Task directions: In this exercise, every entry below is to be reproduced word for word.

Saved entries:
..............................
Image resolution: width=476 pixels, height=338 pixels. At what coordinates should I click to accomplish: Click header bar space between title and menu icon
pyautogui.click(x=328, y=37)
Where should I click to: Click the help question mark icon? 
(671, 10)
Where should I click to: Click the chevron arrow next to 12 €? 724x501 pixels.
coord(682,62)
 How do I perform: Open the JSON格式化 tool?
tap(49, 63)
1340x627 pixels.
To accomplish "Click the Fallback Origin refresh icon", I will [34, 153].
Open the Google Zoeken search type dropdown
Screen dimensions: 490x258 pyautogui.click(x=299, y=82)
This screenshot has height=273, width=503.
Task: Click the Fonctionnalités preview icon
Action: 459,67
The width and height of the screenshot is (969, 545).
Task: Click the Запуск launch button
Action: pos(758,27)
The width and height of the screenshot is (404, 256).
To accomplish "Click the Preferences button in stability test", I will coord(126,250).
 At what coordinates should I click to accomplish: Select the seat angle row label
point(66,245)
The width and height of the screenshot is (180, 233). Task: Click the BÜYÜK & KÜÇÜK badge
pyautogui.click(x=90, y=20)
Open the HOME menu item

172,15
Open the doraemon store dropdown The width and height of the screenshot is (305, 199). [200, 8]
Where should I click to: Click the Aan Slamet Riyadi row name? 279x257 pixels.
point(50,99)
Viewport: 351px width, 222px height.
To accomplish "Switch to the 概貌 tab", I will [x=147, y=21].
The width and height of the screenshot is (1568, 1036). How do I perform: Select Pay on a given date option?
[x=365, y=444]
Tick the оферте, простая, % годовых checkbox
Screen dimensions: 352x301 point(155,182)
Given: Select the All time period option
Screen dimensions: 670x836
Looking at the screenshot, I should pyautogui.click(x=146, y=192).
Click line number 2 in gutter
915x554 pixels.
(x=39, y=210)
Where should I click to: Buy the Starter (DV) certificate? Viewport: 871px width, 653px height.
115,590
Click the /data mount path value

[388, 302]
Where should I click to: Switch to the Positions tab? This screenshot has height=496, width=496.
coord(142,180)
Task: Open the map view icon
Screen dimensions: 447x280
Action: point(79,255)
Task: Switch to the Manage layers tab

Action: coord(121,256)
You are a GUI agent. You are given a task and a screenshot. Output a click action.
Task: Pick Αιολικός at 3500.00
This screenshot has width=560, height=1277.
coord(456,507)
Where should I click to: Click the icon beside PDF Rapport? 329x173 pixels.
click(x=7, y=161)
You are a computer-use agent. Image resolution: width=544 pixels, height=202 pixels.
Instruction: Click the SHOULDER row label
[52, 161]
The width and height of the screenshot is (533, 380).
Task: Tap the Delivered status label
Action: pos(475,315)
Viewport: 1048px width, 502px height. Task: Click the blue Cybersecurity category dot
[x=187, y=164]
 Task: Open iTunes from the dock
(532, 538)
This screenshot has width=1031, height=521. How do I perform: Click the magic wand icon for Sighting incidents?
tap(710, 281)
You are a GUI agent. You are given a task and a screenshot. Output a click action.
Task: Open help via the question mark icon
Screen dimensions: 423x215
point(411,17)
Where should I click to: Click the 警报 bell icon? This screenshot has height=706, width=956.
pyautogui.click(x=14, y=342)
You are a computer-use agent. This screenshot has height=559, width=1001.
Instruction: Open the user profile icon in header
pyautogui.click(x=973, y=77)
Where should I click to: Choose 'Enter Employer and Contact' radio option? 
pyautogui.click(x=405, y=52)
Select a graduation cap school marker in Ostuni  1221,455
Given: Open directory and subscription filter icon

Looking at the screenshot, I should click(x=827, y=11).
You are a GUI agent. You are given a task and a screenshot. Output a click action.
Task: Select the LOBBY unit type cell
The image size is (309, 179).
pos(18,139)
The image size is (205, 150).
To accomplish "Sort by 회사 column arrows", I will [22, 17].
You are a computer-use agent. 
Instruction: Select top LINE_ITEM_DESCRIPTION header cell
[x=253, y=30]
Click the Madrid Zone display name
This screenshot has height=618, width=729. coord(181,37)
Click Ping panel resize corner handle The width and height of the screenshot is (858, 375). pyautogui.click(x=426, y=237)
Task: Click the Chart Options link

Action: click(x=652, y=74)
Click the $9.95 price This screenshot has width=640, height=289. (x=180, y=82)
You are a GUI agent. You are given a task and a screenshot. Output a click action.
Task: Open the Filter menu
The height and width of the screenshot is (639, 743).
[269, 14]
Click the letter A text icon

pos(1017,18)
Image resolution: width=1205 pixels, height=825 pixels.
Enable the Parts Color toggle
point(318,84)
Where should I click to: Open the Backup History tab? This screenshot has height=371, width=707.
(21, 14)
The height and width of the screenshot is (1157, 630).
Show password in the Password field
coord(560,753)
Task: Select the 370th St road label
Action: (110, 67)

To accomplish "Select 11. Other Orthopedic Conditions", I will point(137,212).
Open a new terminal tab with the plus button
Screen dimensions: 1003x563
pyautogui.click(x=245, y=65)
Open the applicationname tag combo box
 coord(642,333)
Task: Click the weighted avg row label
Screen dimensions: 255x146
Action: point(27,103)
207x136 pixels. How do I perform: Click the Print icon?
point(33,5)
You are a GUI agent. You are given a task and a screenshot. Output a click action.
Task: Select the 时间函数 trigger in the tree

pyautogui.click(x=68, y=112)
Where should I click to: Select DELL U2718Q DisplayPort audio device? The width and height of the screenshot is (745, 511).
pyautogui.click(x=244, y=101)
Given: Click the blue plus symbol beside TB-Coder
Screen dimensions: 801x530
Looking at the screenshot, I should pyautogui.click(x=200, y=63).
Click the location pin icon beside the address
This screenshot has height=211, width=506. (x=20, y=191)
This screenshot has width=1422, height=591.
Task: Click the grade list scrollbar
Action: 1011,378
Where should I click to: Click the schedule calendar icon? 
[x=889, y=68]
..............................
Answer section:
Image resolution: width=476 pixels, height=338 pixels. At what coordinates should I click to accomplish: Click header bar space between title and menu icon
pyautogui.click(x=328, y=37)
Where should I click to: Click the help question mark icon? 
(671, 10)
Where should I click to: Click the chevron arrow next to 12 €? 724x501 pixels.
coord(682,62)
 How do I perform: Open the JSON格式化 tool?
tap(49, 63)
1340x627 pixels.
To accomplish "Click the Fallback Origin refresh icon", I will [34, 153].
Open the Google Zoeken search type dropdown
Screen dimensions: 490x258 pyautogui.click(x=299, y=82)
This screenshot has height=273, width=503.
Task: Click the Fonctionnalités preview icon
Action: 459,67
The width and height of the screenshot is (969, 545).
Task: Click the Запуск launch button
Action: pos(758,27)
The width and height of the screenshot is (404, 256).
To accomplish "Click the Preferences button in stability test", I will coord(126,250).
 At what coordinates should I click to accomplish: Select the seat angle row label
point(66,245)
The width and height of the screenshot is (180, 233). Task: Click the BÜYÜK & KÜÇÜK badge
pyautogui.click(x=90, y=20)
Open the HOME menu item

172,15
Open the doraemon store dropdown The width and height of the screenshot is (305, 199). [200, 8]
Where should I click to: Click the Aan Slamet Riyadi row name? 279x257 pixels.
point(50,99)
Viewport: 351px width, 222px height.
To accomplish "Switch to the 概貌 tab", I will [x=147, y=21].
The width and height of the screenshot is (1568, 1036). How do I perform: Select Pay on a given date option?
[x=365, y=444]
Tick the оферте, простая, % годовых checkbox
Screen dimensions: 352x301 point(155,182)
Given: Select the All time period option
Screen dimensions: 670x836
Looking at the screenshot, I should pyautogui.click(x=146, y=192).
Click line number 2 in gutter
915x554 pixels.
(x=39, y=210)
Where should I click to: Buy the Starter (DV) certificate? Viewport: 871px width, 653px height.
115,590
Click the /data mount path value

[388, 302]
Where should I click to: Switch to the Positions tab? This screenshot has height=496, width=496.
coord(142,180)
Task: Open the map view icon
Screen dimensions: 447x280
Action: point(79,255)
Task: Switch to the Manage layers tab

Action: coord(121,256)
You are a GUI agent. You are given a task and a screenshot. Output a click action.
Task: Pick Αιολικός at 3500.00
This screenshot has width=560, height=1277.
coord(456,507)
Where should I click to: Click the icon beside PDF Rapport? 329x173 pixels.
click(x=7, y=161)
You are a computer-use agent. Image resolution: width=544 pixels, height=202 pixels.
Instruction: Click the SHOULDER row label
[52, 161]
The width and height of the screenshot is (533, 380).
Task: Tap the Delivered status label
Action: pos(475,315)
Viewport: 1048px width, 502px height. Task: Click the blue Cybersecurity category dot
[x=187, y=164]
 Task: Open iTunes from the dock
(532, 538)
This screenshot has width=1031, height=521. How do I perform: Click the magic wand icon for Sighting incidents?
tap(710, 281)
You are a GUI agent. You are given a task and a screenshot. Output a click action.
Task: Open help via the question mark icon
Screen dimensions: 423x215
point(411,17)
Where should I click to: Click the 警报 bell icon? This screenshot has height=706, width=956.
pyautogui.click(x=14, y=342)
You are a computer-use agent. This screenshot has height=559, width=1001.
Instruction: Open the user profile icon in header
pyautogui.click(x=973, y=77)
Where should I click to: Choose 'Enter Employer and Contact' radio option? 
pyautogui.click(x=405, y=52)
Select a graduation cap school marker in Ostuni  1221,455
Given: Open directory and subscription filter icon

Looking at the screenshot, I should click(x=827, y=11).
You are a GUI agent. You are given a task and a screenshot. Output a click action.
Task: Select the LOBBY unit type cell
The image size is (309, 179).
pos(18,139)
The image size is (205, 150).
To accomplish "Sort by 회사 column arrows", I will [22, 17].
You are a computer-use agent. 
Instruction: Select top LINE_ITEM_DESCRIPTION header cell
[x=253, y=30]
Click the Madrid Zone display name
This screenshot has height=618, width=729. coord(181,37)
Click Ping panel resize corner handle The width and height of the screenshot is (858, 375). pyautogui.click(x=426, y=237)
Task: Click the Chart Options link

Action: click(x=652, y=74)
Click the $9.95 price This screenshot has width=640, height=289. (x=180, y=82)
You are a GUI agent. You are given a task and a screenshot. Output a click action.
Task: Open the Filter menu
The height and width of the screenshot is (639, 743).
[269, 14]
Click the letter A text icon

pos(1017,18)
Image resolution: width=1205 pixels, height=825 pixels.
Enable the Parts Color toggle
point(318,84)
Where should I click to: Open the Backup History tab? This screenshot has height=371, width=707.
(21, 14)
The height and width of the screenshot is (1157, 630).
Show password in the Password field
coord(560,753)
Task: Select the 370th St road label
Action: (110, 67)

To accomplish "Select 11. Other Orthopedic Conditions", I will point(137,212).
Open a new terminal tab with the plus button
Screen dimensions: 1003x563
pyautogui.click(x=245, y=65)
Open the applicationname tag combo box
 coord(642,333)
Task: Click the weighted avg row label
Screen dimensions: 255x146
Action: point(27,103)
207x136 pixels. How do I perform: Click the Print icon?
point(33,5)
You are a GUI agent. You are given a task and a screenshot. Output a click action.
Task: Select the 时间函数 trigger in the tree

pyautogui.click(x=68, y=112)
Where should I click to: Select DELL U2718Q DisplayPort audio device? The width and height of the screenshot is (745, 511).
pyautogui.click(x=244, y=101)
Given: Click the blue plus symbol beside TB-Coder
Screen dimensions: 801x530
Looking at the screenshot, I should pyautogui.click(x=200, y=63).
Click the location pin icon beside the address
This screenshot has height=211, width=506. (x=20, y=191)
This screenshot has width=1422, height=591.
Task: Click the grade list scrollbar
Action: 1011,378
Where should I click to: Click the schedule calendar icon? 
[x=889, y=68]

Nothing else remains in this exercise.